I'm afraid a lot of your 'answers' just don't make sense in the way you present them.
There is nothing about Planck that causes Newton's laws to 'bust'.
I hope you are giving full explanations in New Theories, but can we stick with real physics here please.
If I was Newton, what would you tell me?
I'd tell you not to worry.
The Plack units/scale gives us:
- a conversion factor between frequency/wavelength and energy for the photon
- an indication of the smallest unit we might be able to measure ie a limit on frequency and wavelength
- a normalisation of units to simplify calculations
- ħ sets the scale at which uncertainty of position and momentum become important.
I don't see how any of those means 'Newton is bust if we're using the Plank scale'
Relativity didn't overturn Newton, just added a level of detail/understanding for certain situations such as light in a gravitational field and the motion of Mercury. Newton's laws still work at slow speeds and gravity that is not extreme.
Similarly quantum gravity will bring a deeper level of understanding (hopefully).

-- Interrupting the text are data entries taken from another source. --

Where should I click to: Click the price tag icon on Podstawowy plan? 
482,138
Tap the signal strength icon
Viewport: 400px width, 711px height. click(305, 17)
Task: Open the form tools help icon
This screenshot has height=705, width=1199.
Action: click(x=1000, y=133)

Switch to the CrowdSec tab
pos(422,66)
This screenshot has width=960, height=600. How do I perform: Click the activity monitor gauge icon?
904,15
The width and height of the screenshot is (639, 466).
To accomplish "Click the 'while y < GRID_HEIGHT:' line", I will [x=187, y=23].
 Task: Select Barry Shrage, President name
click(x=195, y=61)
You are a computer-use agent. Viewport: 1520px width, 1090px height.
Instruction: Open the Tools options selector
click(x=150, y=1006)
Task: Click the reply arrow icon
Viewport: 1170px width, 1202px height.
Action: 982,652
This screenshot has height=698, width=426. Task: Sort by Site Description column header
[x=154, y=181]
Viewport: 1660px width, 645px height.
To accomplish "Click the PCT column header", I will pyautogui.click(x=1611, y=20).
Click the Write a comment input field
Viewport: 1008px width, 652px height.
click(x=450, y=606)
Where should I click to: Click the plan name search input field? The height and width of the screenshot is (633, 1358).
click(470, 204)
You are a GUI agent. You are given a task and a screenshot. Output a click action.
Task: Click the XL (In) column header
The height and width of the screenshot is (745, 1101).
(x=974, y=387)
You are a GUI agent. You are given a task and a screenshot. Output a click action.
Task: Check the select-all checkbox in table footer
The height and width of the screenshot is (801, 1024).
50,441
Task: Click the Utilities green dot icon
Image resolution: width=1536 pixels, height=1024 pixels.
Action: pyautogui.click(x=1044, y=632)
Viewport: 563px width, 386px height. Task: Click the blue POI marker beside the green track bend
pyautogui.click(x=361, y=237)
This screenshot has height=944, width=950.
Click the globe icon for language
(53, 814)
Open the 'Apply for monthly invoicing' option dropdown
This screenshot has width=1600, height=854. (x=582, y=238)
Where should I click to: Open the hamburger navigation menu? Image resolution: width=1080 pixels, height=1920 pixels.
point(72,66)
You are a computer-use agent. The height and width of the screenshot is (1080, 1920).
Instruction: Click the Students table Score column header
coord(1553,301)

Note: General relativity uses c and G but treats ħ as negligibly small, whereas quantum field theory uses c and ħ but treats G as negligible, both of these are reasonable considering the scale each works on. Currently there is uncertainty about what happens below the planck length (assuming we can ever observe any effect there), we will certainly need a description that may be outside of current relativity and QM, but statements like 'Newton is bust if we're using the Plank scale' risks spreading more false news.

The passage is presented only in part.